Mi chiamo Alice Serrao e scrivo poesia. Questa è la cosa più importante da sapere su di me. Nel 2014 ho aperto il Blog Fiori di Porpora.

Auguri di Natale

S. Natale 2017

NATIVITA’

Regalami l’attesa, fatti più vicino, passami
la pecora, gli addobbi, la carta con il cielo.

Allargami nel cuore il posto, scaldami
come bue nel tuo abbraccio, restami indiviso.
Vienimi nel ventre intatto, virgineo
dentro l’ “eccomi” sia fatto per volontà
completamente il dono.

Aspetta accanto a me – vieni dio bambino
la luce fatta corpo sgomenta il mondo
per miracolo – che questa notte in veglia
sia mattino.

Alice Serraoaffresco-fatto-a-mano-in-italia-carlo-maratta-nativita-1650-2.jpgTanti Auguri per un Sereno e Felice Natale a tutti! 

 

BlueBird – Bazzecca Lab Milano

Sabato, 21 ottobre 2017- Bazzecca Lab Milano

Bukowski, nel testo che dà ispirazione a questo sabato sera di poesia, scrive: 

Nel mio cuore c’è un uccello azzurro
che vuole uscire
ma gli verso addosso whisky e aspiro
il fumo delle sigarette
e le puttane e i baristi
e i commessi del droghiere
non sanno che lì dentro c’è lui.

[…] lui lì dentro un pochino canta.

Fanno esattamente questo, o per lo meno ci provano, quattro ragazzi che un sabato sera si trovano in una stanza che si affaccia sul marciapiede e sull’asfalto, mentre pioviggina una sera a Milano.
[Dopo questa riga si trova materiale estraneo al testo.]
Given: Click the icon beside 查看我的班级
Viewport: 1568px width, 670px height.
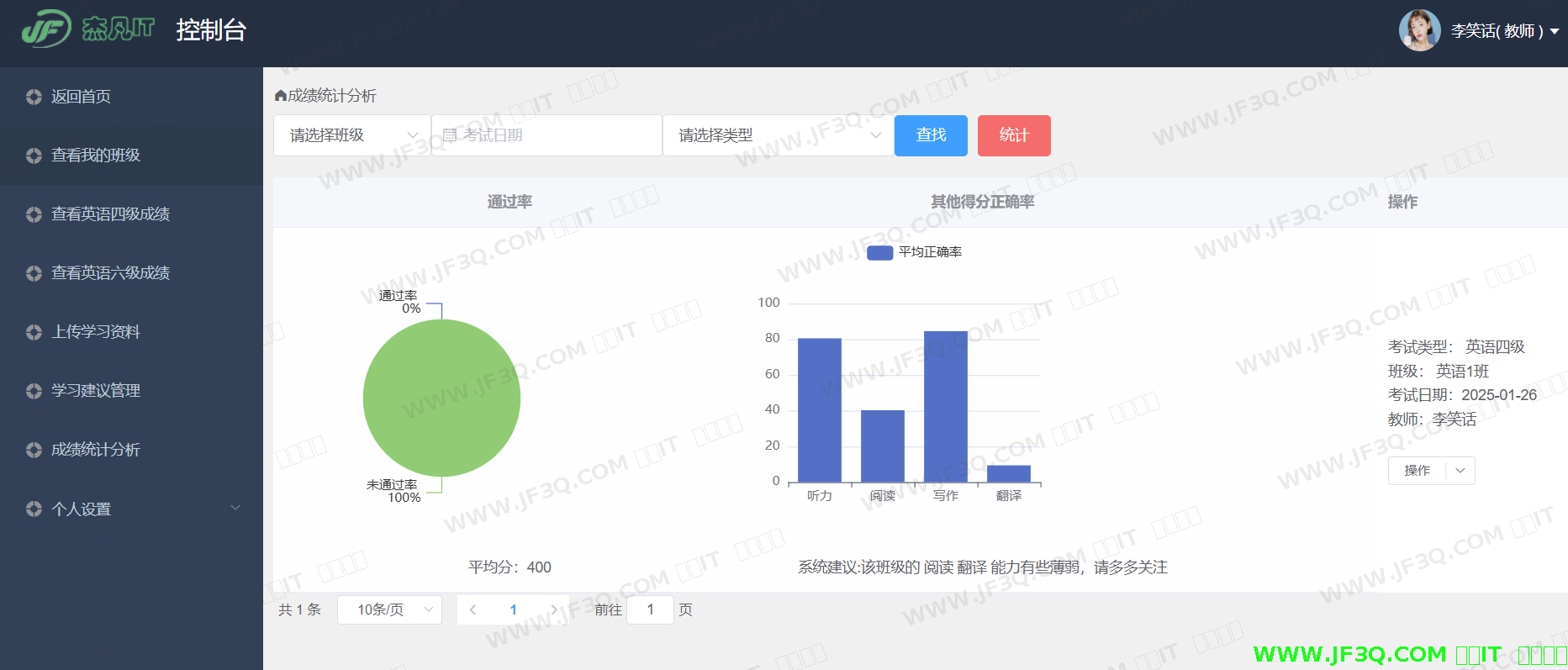Looking at the screenshot, I should [34, 156].
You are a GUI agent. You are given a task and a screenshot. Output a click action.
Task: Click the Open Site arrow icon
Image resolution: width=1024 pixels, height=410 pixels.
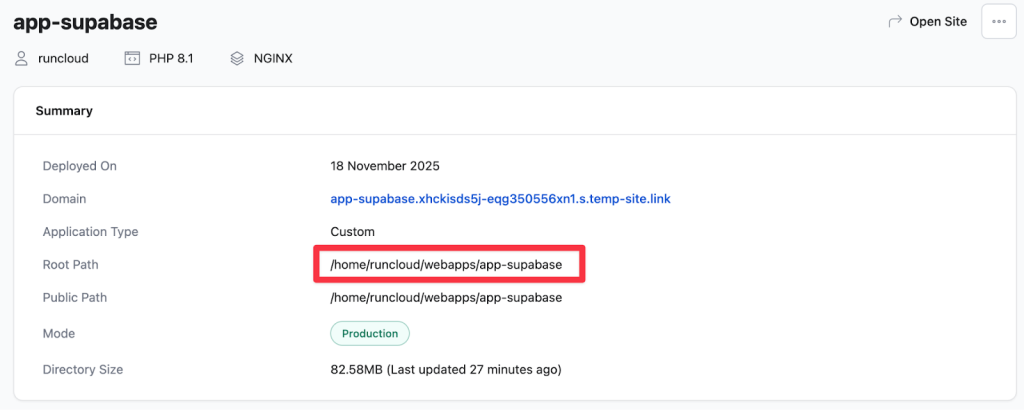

Fanno uscire l’uccello. BluBird. Il mio più che azzurro l’ho sempre immaginato porpora. In ogni caso, fanno poesia. Luzi direbbe che “Cantano qualcosa pari alla vita”. Aprono il cuore e lasciano che dalla gabbia delle costole esca il soffio e la voce. Dicono quello che sanno (forse non sanno niente, ma sicuramente sentono moltissimo) della propria esperienza poetica, diversissima per ciascuno. E leggono. Sì, perché ogni tanto bisogna tirare fuori dal segreto i versi che abbiamo scritto una sera per una puttana che ci ha fatto tenerezza o per un amore, che era pieno di fumo ed è bruciato via svelto, come un alcolico dentro la gola.

Allora ascoltateci:

 

Pietro Emiliani (Roma, 1995); Alice Serrao (Dicono: Milano 1988 ma non è vero, tuttavia una donna mente sempre sulla propria età); Andrea Labate (Sondrio, 1987); Paolo Cerruto (Milano 1992).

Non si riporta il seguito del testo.